Tom Gallagher: GOP candidates run the financial spectrum
The wealthiest candidate in the field downplays the fortune he built in real estate.
By KRIS HUNDLEY
Published July 9, 2006
TALLAHASSEE - Tom Gallagher, the wealthiest candidate in the governor's race, has proved that a lifelong career in politics is no obstacle to getting rich.
Florida's chief financial officer, who is seeking the Republican nomination for governor, has seldom earned more than $100,000 a year while holding a range of elected positions over the past three decades. Yet he has amassed a net worth of nearly $2-million.
Along the way, Gallagher's two vocations - public official and private businessman - have sometimes overlapped:* Gallagher the private investor has owned stock in publicly traded companies with matters pending before Gallagher the Cabinet member.* Gallagher the landlord pays a state employee to moonlight as his property manager.* Gallagher the statewide officeholder has appointed private business partners to play lucrative roles in state government.

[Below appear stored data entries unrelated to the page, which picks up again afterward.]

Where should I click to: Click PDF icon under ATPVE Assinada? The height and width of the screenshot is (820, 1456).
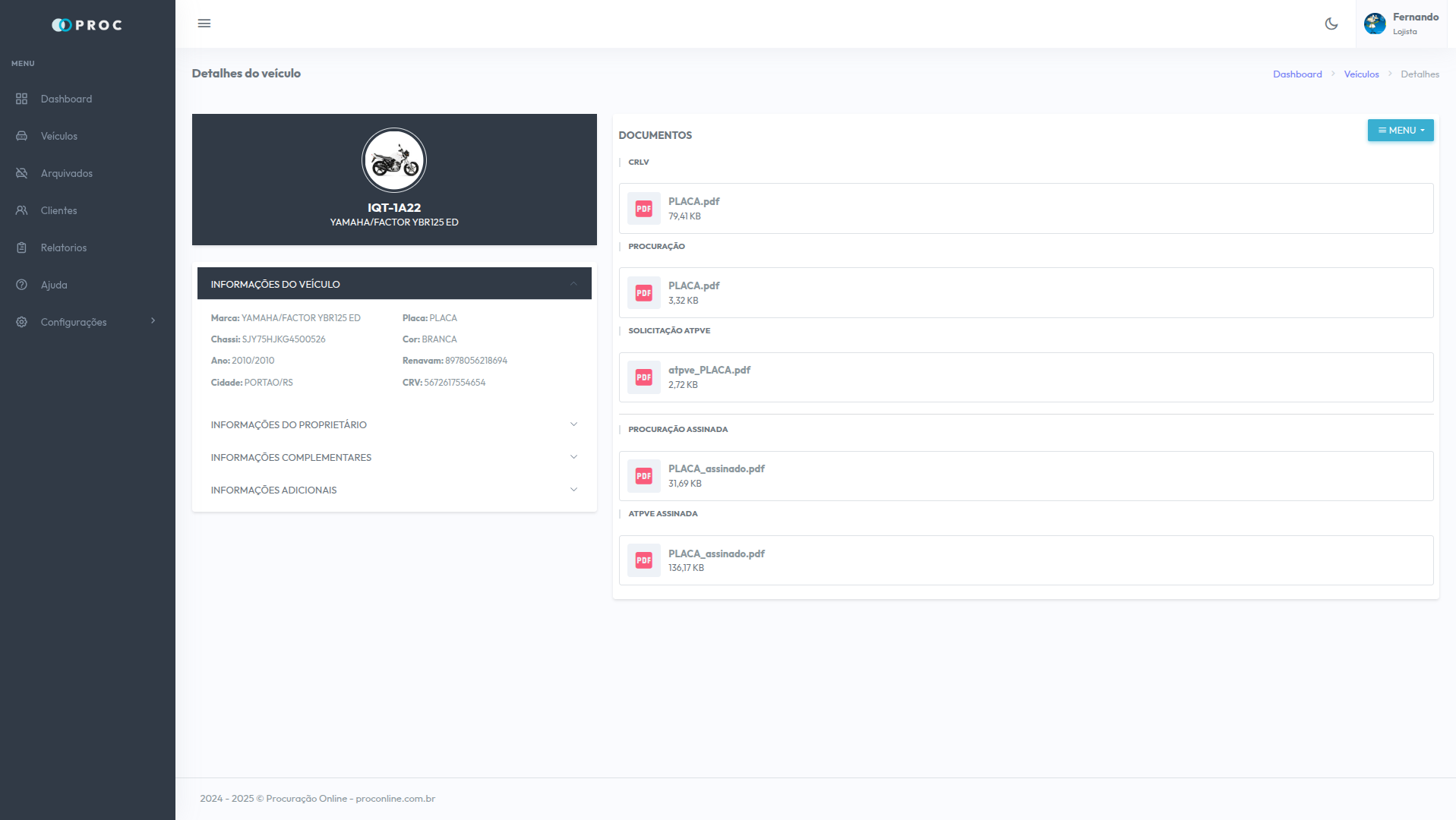coord(643,560)
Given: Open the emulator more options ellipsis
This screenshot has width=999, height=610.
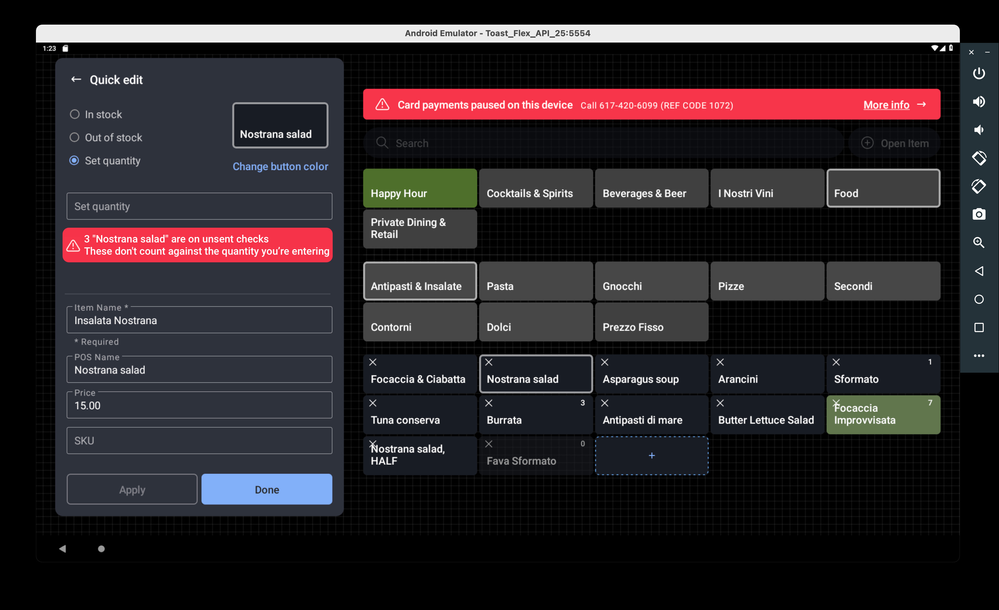Looking at the screenshot, I should click(978, 356).
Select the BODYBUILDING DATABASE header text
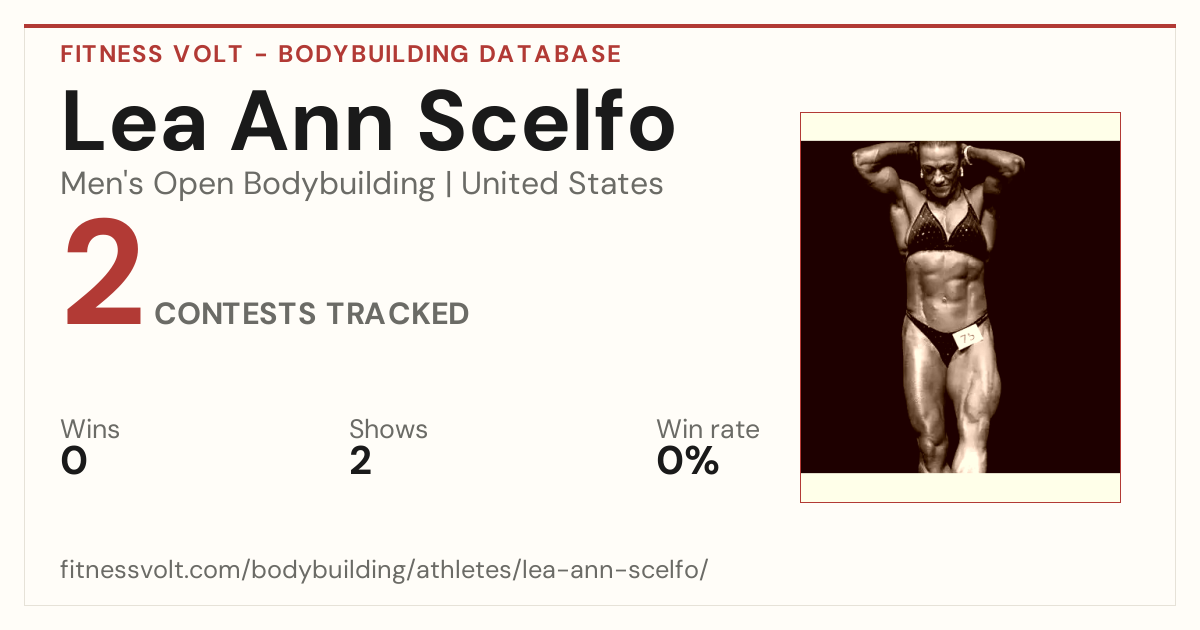This screenshot has height=630, width=1200. (450, 54)
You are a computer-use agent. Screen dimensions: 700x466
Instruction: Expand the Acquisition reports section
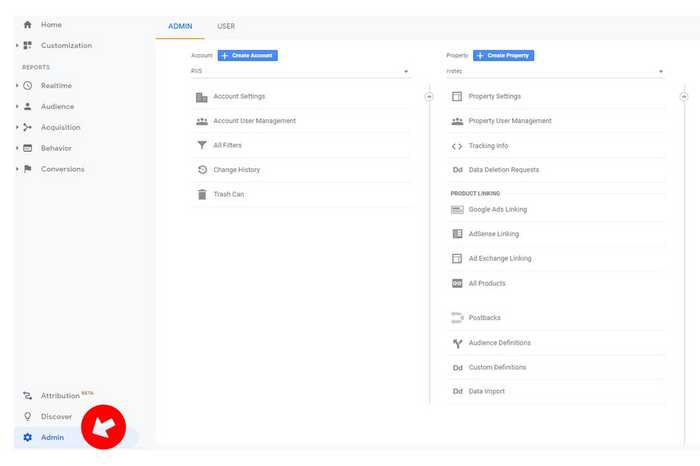click(17, 128)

Gallagher, 62, makes no apologies. Though his stock trades are the subject of a state ethics investigation, Gallagher said his holdings were too small to create a conflict of interest. He has defended his use of state employees for outside work and his recommendation of business partners for public posts.
And though he boasts about his entrepreneurial success - he campaigns as the lone businessman among three lawyers running for governor - Gallagher plays down his wealth.

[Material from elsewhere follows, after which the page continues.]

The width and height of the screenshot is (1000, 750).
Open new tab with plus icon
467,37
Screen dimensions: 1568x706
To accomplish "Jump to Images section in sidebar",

"I've made enough to take care of my wife and child," said Gallagher, who has a 7-year-old son with his second wife, Laura. "My goal has never been to see how much money I could have. My dad used to say there are no Brinks trucks at funerals."
Gallagher's wealth has been built on real estate, with the proceeds from long-term rental properties enhanced by the occasional big score.
The eldest of eight kids from a prosperous Wilmington, Del., family, Gallagher attended the University of Miami on a partial swimming scholarship. After graduating in 1965 with a degree in marketing, he spent two years stateside in the Army. Then he returned to civilian life in South Florida, selling school and library furniture.
He moved into real estate when his father, who had a successful real estate business in Wilmington, brought his son into a Delaware deal with Florida ties. He turned a quick profit and moved on.
Then in 1977, Gallagher, by then a young state legislator, made an acquaintance that set the course for his prosperity: Ed London, a multimillionaire Key Biscayne developer. The two men shared a love of sailing and went in together on a pair of boats, first a 25-foot sailboat, then a 44-footer. By the 1980s, they were partners on properties as well.
Two of their deals hit big.
In 1982, the year he made his first, short-lived run for governor, Gallagher paid $60,000 for a 10 percent stake in a deal to buy 3,000 home lots in Highlands County. London and his wife owned the rest. London built a few houses, but their development plan never happened.
In 1996, during one of Gallagher's rare absences from public office, the state of Florida offered to buy the Highlands property, which was part of the environmentally sensitive Lake Wales Ridge. Though the state's interest in conserving that area had been discussed in Cabinet meetings when he was treasurer, Gallagher said he "had no idea" it included his property.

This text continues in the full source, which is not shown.